DETTE
La dette française est devenue catastrophique à en croire non seulement toute l’opposition, mais encore quasiment tous les experts financiers, les médias et même certains membres de la majorité. Cette alarme répétitive, du fait même de sa répétition, n’est pas entendue et est couverte par le bruit des demandes sociales.
Par Michel Barat, ancien recteur de l’Académie de Corse
Aucun responsable, surtout au pouvoir, n’osera aujourd’hui parler de rigueur, terme qui aux oreilles populaires et à celles des électeurs, ne nomme pas une sage vertu mais désigne une horrible punition.
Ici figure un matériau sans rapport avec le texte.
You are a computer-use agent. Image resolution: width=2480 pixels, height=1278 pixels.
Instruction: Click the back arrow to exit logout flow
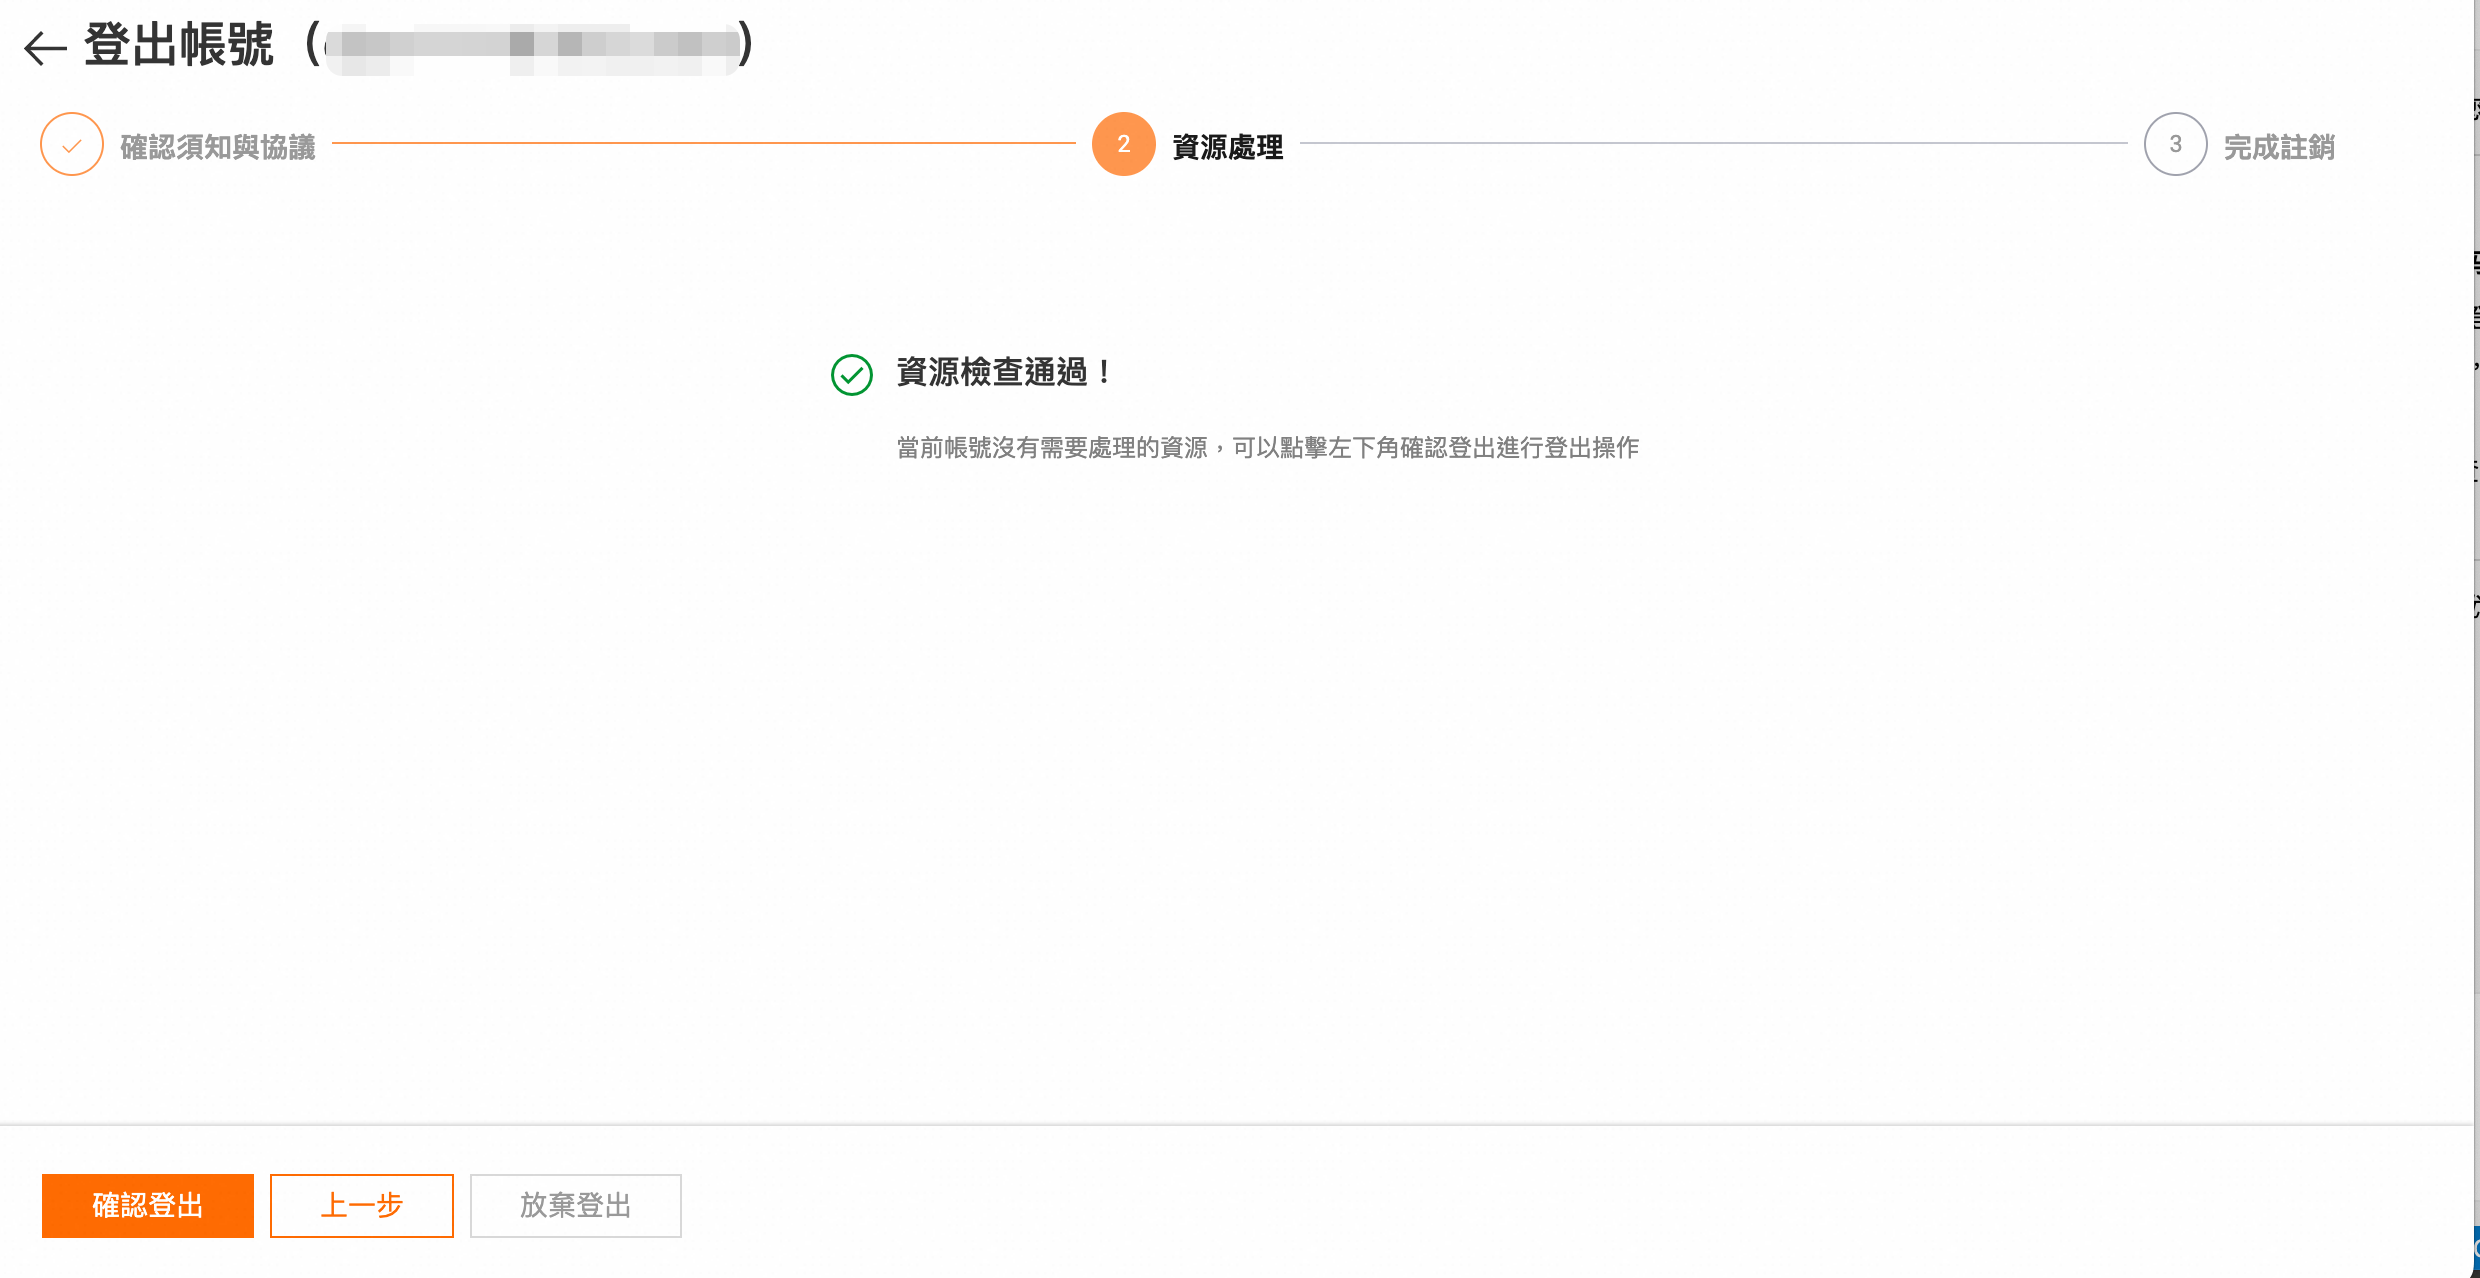click(42, 46)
Si on était un peu ironique, il ne serait pas interdit de dire que le populisme a gagné les responsables, fussent-ils financiers, avant de s’emparer de la conscience citoyenne et de l’électorat.
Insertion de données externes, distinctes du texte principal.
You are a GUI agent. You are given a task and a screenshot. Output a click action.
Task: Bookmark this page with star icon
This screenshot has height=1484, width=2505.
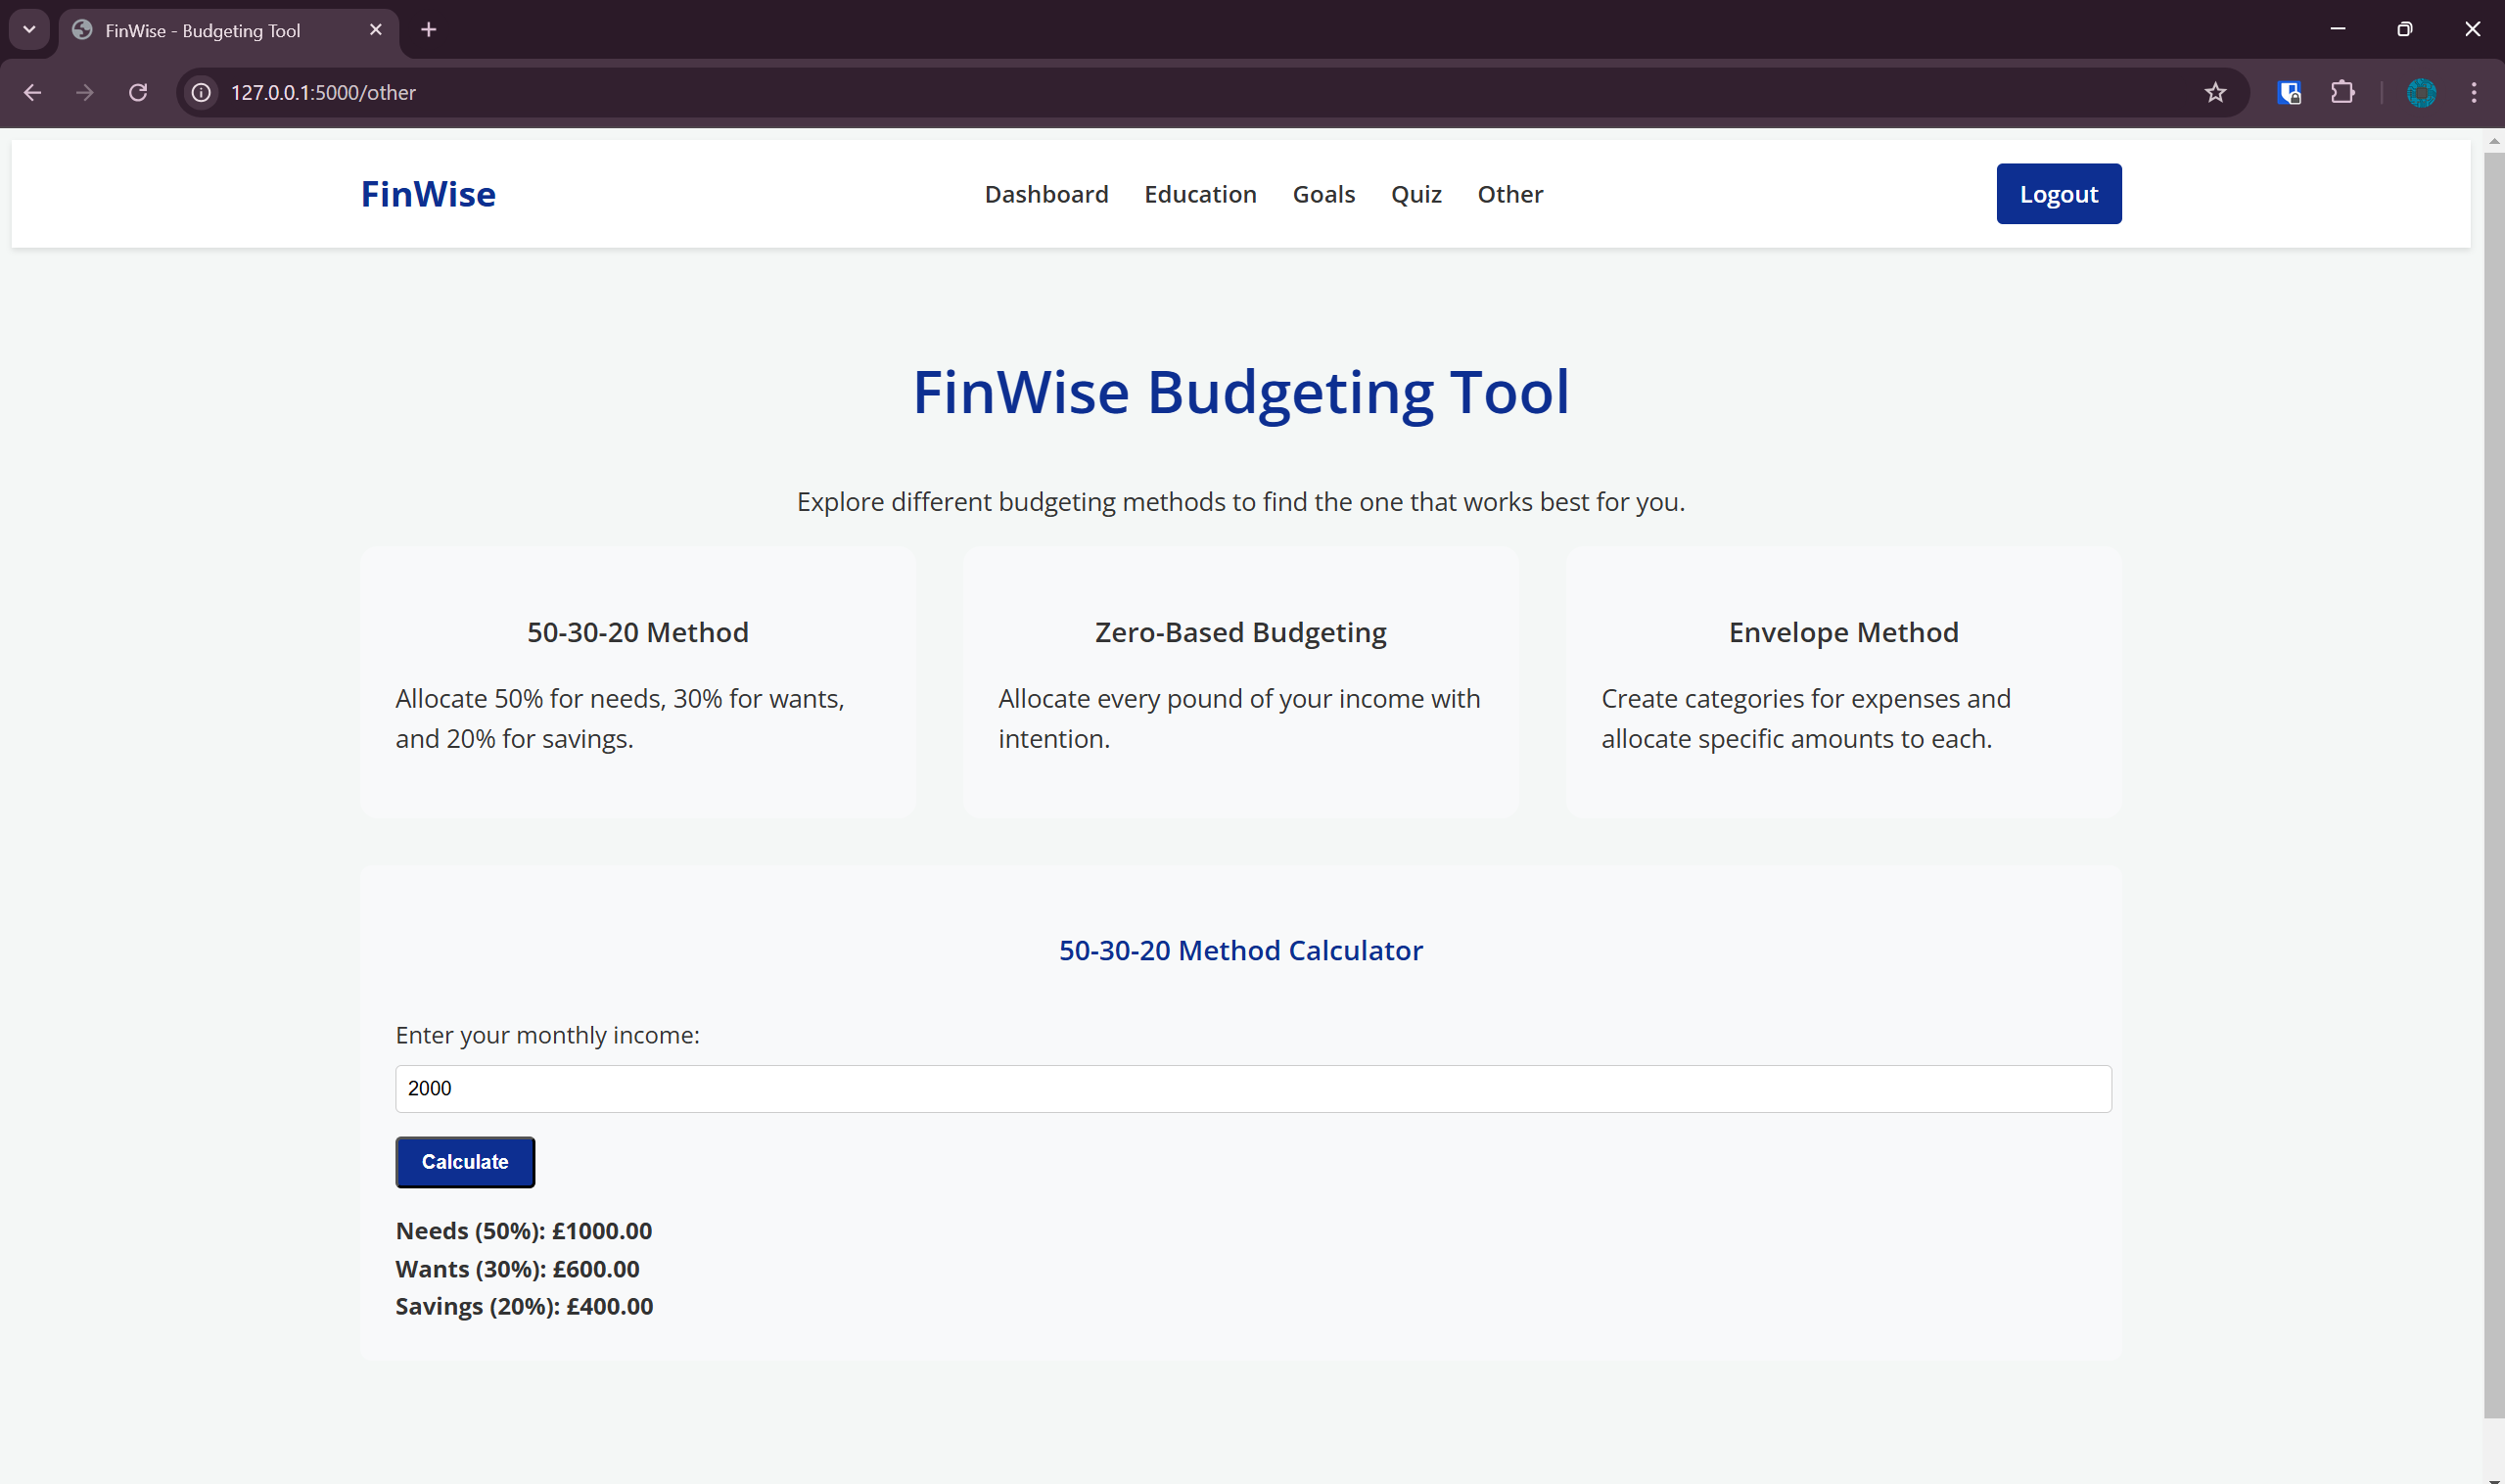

Pourtant le montant atteint est effectivement alarmant car il dépasse trois mille cent milliards d’euros et atteint les 100% du produit intérieur brut de la France.
Le déficit budgétaire et la dette pulvérisent les normes européennes qui sont pour le déficit budgétaire de 3% du PIB et de 60% pour la dette. Il est vrai que ces règles ont été suspendues entre 2020 et 2023 du fait de l’épidémie de Covid et de la guerre d’Ukraine. Cela dit, on entend de partout sonner le tocsin. Nul ne saurait contester que continuer sur une telle pente, plus que de poser un grave problème financier ou comptable, finirait par remettre sérieusement en cause la souveraineté nationale.
Moralité et solidarité
La question n’est pas comptable mais politique voire morale. Bien entendu tous déplorent qu’on laisse aux générations futures un héritage négatif qui hypothèque leur avenir. Mais en réalité le contribuable moyen ne se comporte pas vraiment en « bon père de famille » mais choisit comme devise « après moi le déluge ». La seule question est de connaître les raisons d’une telle dette surtout en comparaison de nos voisins européens. La réponse est aisée : la France a une culture de services publics et une tradition sociale forte. Ainsi la dépense sociale est la plus importante du budget national.
La dette française n’est pas immorale mais bien plutôt elle se multiplie par moralité et solidarité. Notre philosophie morale collective n’est pas comme la Nordique, l’Anglo-Saxonne ou l’Américaine, libérale, elle est sociale voire socialiste. Elle l’est tellement que rares sont les politiques de droite qui malgré leurs discours veulent vraiment y renoncer.
Fait culturel
Aussi la dette a continué de se creuser sous les gouvernements dits de droite. Il s’agit ici d’un fait culturel sans doute parce que la France est un vieux pays catholique pour qui la réussite économique et financière n’est absolument pas comprise comme une bénédiction divine mais est au contraire soupçonnée d’être le fruit de quelques péchés.
La France aujourd’hui majoritairement agnostique voire athée continue de penser qu’il est plus difficile « pour un riche d’accéder au Royaume de Dieu qu’à un chameau de passer par le chas d’une aiguille ». Sa foi catholique s’est mutée en foi sociale pour ne pas dire socialiste. Ainsi elle est souvent réprouvée par le Nord protestant qui la juge bien souvent arrogante dans sa philosophie politique. Même aujourd’hui et malgré les apparences et ses votes, le peuple français a conservé son caractère révolutionnaire. L’article un de la Constitution le redit : « La France est une République indivisible, laïque, démocratique et sociale. »
On comprend alors pourquoi le mot « rigueur » ne renvoie pas en politique à une vertu mais à une plaie ou à un échec alors que dans les pays de protestantisme elle est la marque d’une réussite vertueuse. Cependant laisser filer la dette conduira à rendre impossible la vocation sociale de la République française et la détruira.
Vital remède
Y a-t-il une possibilité de surmonter cette contradiction : peut-être en cessant de penser en termes de comptable et de rigueur mais de politique et de développement. Pour que la dette n’étouffe pas la vocation sociale de la République, il serait peut-être plus efficace d’augmenter sa richesse. Autrement nous finirons à notre tour à rejoindre les pays frugaux et rigoureux au risque de faire croître sans scrupule la pauvreté.